◆ INPUT DATA

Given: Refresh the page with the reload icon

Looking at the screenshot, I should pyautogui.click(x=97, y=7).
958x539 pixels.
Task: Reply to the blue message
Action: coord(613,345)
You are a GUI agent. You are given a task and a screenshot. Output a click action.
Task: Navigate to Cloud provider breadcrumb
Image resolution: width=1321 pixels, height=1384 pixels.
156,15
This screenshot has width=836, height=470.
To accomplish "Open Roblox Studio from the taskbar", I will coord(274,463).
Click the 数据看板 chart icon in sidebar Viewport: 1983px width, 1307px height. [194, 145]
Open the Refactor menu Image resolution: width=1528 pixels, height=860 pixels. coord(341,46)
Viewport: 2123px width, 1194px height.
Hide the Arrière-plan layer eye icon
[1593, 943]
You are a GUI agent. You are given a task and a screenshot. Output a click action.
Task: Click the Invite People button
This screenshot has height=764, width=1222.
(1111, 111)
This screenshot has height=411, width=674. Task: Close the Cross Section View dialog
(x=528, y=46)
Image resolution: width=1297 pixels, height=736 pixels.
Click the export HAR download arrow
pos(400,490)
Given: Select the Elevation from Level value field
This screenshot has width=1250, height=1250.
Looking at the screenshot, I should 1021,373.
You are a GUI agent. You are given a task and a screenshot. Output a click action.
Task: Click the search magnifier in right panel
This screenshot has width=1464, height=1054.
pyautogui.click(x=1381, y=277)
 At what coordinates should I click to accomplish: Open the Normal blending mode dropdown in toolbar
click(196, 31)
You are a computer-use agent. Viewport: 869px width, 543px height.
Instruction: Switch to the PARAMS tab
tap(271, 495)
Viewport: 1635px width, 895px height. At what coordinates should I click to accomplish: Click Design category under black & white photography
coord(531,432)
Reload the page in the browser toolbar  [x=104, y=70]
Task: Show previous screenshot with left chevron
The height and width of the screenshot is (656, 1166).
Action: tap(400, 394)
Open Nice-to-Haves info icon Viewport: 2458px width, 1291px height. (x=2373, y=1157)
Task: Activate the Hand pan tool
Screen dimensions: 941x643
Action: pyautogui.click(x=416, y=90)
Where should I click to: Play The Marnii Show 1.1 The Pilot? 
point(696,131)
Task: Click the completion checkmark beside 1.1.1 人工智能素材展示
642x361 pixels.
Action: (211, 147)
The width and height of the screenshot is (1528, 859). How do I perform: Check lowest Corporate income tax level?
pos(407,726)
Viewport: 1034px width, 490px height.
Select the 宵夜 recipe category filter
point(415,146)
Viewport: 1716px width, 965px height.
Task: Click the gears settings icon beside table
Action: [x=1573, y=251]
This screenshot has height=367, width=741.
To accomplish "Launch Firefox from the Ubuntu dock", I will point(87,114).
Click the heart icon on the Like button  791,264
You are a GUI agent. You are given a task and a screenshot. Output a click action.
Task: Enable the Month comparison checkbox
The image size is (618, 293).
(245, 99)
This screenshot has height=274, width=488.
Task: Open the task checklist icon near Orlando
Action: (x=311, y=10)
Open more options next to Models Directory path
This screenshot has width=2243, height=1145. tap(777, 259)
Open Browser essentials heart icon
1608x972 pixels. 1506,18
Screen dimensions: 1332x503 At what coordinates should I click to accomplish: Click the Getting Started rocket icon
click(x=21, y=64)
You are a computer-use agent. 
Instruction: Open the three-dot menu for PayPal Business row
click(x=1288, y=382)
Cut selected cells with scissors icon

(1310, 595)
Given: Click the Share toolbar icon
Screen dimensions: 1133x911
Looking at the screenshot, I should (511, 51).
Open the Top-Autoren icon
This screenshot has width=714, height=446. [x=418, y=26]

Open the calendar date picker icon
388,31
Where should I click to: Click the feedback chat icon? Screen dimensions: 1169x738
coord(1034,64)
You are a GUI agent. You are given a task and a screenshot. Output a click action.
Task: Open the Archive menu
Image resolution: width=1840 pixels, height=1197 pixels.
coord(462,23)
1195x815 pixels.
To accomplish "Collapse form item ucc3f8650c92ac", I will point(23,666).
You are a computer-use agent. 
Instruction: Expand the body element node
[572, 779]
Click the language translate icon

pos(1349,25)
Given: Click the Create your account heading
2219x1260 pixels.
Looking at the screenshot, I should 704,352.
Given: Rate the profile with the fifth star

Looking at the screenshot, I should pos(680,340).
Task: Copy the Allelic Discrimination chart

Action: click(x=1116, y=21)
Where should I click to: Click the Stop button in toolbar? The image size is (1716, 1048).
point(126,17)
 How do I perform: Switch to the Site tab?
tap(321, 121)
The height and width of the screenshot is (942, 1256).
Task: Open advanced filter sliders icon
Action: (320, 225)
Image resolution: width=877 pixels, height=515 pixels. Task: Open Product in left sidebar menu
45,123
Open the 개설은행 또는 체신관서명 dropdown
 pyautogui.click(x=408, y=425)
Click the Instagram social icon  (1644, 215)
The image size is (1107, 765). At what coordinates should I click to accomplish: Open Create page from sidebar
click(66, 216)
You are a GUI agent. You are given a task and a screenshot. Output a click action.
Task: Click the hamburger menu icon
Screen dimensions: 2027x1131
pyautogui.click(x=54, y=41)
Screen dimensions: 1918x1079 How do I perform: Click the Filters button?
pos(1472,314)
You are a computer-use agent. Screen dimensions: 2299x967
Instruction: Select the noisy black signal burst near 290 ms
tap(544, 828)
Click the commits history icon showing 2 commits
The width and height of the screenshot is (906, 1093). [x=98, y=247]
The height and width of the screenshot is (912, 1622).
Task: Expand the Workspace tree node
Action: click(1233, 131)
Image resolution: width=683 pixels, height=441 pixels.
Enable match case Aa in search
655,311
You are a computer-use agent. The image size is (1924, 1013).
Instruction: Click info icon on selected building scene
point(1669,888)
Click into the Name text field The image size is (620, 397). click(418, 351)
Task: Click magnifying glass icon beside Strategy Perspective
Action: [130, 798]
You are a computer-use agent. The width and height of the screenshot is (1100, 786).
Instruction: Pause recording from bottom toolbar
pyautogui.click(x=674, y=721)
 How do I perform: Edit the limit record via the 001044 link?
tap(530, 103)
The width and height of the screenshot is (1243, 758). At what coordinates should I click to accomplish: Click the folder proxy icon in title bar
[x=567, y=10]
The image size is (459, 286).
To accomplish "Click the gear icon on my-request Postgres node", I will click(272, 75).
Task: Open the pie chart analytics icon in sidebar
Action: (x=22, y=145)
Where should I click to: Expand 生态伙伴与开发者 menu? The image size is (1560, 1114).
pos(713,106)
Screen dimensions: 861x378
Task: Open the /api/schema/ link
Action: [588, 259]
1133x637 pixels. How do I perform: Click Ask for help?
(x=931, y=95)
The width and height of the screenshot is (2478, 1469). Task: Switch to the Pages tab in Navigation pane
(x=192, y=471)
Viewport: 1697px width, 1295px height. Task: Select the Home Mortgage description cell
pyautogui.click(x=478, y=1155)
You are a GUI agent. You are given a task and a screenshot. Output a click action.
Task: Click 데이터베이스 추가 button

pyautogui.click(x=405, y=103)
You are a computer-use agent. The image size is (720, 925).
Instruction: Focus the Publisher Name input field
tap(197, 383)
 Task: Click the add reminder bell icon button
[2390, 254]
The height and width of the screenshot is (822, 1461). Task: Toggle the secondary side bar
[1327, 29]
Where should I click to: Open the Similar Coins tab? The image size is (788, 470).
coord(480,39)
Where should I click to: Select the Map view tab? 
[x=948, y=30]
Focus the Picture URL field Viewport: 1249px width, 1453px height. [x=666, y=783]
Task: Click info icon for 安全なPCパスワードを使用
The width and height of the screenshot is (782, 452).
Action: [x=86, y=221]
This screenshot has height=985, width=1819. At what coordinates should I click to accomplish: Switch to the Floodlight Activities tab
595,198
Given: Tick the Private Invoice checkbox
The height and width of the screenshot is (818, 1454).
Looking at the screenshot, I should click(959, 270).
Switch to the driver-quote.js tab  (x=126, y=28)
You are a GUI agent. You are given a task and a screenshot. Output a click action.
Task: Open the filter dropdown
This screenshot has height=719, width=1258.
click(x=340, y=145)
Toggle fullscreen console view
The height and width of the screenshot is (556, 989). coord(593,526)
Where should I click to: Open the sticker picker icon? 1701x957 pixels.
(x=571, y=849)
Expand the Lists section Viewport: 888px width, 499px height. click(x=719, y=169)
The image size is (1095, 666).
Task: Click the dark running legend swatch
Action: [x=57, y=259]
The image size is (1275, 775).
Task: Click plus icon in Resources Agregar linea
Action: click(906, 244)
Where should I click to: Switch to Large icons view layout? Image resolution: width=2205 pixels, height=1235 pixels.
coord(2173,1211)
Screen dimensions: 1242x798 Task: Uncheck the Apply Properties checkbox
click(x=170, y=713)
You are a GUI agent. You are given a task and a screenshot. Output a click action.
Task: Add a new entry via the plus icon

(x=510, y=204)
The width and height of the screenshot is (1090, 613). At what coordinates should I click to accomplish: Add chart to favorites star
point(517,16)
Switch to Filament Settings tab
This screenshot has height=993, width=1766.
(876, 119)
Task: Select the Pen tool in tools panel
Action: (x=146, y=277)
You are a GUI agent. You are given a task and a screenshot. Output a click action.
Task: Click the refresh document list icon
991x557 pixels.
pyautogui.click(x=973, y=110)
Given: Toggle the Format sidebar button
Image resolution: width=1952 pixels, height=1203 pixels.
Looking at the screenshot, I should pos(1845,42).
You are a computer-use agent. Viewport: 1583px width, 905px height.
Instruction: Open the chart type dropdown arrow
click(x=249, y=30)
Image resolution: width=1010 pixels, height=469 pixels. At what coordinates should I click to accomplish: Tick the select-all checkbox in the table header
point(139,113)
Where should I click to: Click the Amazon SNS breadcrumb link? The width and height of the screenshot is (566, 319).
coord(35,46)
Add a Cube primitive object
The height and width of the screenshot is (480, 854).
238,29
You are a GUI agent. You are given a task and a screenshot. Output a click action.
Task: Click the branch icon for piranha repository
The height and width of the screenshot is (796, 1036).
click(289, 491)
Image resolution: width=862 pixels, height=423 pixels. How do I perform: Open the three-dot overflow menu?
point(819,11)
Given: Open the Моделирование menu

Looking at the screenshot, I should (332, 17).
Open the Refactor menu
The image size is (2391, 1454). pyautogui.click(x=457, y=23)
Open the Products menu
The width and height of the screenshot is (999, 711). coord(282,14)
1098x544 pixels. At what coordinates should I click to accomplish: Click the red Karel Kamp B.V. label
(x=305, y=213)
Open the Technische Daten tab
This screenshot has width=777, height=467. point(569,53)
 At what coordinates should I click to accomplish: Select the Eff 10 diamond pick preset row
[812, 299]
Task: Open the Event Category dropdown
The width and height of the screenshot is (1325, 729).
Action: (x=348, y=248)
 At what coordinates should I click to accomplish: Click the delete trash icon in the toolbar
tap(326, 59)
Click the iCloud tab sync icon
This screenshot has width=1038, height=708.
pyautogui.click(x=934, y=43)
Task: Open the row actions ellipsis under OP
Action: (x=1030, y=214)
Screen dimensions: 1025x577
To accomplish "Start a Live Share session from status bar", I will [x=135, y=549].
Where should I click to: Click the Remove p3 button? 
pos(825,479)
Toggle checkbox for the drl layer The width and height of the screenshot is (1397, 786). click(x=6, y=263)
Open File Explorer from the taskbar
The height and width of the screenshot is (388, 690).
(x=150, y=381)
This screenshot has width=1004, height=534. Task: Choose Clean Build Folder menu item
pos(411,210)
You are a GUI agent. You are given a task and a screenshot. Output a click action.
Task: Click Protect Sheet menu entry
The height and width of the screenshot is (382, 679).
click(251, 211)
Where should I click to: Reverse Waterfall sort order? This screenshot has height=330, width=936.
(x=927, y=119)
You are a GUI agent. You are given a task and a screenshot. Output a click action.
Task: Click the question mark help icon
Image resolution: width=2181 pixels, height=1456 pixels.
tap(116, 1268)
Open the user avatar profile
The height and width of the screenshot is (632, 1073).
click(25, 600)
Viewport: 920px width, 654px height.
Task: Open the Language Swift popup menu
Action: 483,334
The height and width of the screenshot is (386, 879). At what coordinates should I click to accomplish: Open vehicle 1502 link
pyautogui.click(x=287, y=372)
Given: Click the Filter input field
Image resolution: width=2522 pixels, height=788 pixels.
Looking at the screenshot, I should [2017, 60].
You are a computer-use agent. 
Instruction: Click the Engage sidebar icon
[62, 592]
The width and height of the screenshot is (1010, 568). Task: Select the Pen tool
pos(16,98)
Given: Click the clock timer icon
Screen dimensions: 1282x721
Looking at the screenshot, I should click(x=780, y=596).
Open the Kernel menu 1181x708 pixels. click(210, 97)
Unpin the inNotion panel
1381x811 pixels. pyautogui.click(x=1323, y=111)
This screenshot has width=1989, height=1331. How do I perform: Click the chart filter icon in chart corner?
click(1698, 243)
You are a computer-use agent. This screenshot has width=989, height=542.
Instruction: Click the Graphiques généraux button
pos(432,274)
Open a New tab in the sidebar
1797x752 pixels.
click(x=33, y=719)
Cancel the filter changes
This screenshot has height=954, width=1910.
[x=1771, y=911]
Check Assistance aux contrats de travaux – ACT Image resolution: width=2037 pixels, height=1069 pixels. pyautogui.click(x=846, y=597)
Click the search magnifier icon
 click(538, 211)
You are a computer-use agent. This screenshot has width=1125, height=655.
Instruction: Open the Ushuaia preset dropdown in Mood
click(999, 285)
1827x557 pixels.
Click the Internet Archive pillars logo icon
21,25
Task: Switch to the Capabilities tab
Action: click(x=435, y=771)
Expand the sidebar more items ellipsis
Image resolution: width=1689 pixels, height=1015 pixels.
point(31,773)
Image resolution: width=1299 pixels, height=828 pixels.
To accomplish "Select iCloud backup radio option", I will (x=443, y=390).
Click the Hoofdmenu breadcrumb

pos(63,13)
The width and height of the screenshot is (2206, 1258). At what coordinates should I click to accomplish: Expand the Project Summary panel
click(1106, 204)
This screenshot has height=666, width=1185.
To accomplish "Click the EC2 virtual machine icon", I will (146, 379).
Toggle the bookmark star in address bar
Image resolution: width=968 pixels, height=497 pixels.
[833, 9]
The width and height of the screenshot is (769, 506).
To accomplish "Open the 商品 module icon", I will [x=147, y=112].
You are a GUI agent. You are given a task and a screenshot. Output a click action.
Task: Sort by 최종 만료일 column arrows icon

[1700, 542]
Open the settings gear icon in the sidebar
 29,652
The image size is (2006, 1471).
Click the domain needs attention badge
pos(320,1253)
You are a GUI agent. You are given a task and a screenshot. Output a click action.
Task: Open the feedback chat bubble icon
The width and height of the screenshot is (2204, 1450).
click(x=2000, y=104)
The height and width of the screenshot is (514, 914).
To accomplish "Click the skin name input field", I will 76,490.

◆ TASK GOAL
Using the records above, find and show each line with the string "computer".

◆ SOLUTION TO THIS PROBLEM
You are a computer-use agent. Viewport: 869px width, 543px height.
You are a computer-use agent. 
You are a computer-use agent. 
You are a computer-use agent. Screen dimensions: 2299x967
You are a computer-use agent. The image size is (1924, 1013).
You are a computer-use agent. The width and height of the screenshot is (1100, 786).
You are a computer-use agent. The image size is (720, 925).
You are a computer-use agent. Viewport: 1583px width, 905px height.
You are a computer-use agent. 
You are a computer-use agent. This screenshot has width=989, height=542.
You are a computer-use agent. This screenshot has width=1125, height=655.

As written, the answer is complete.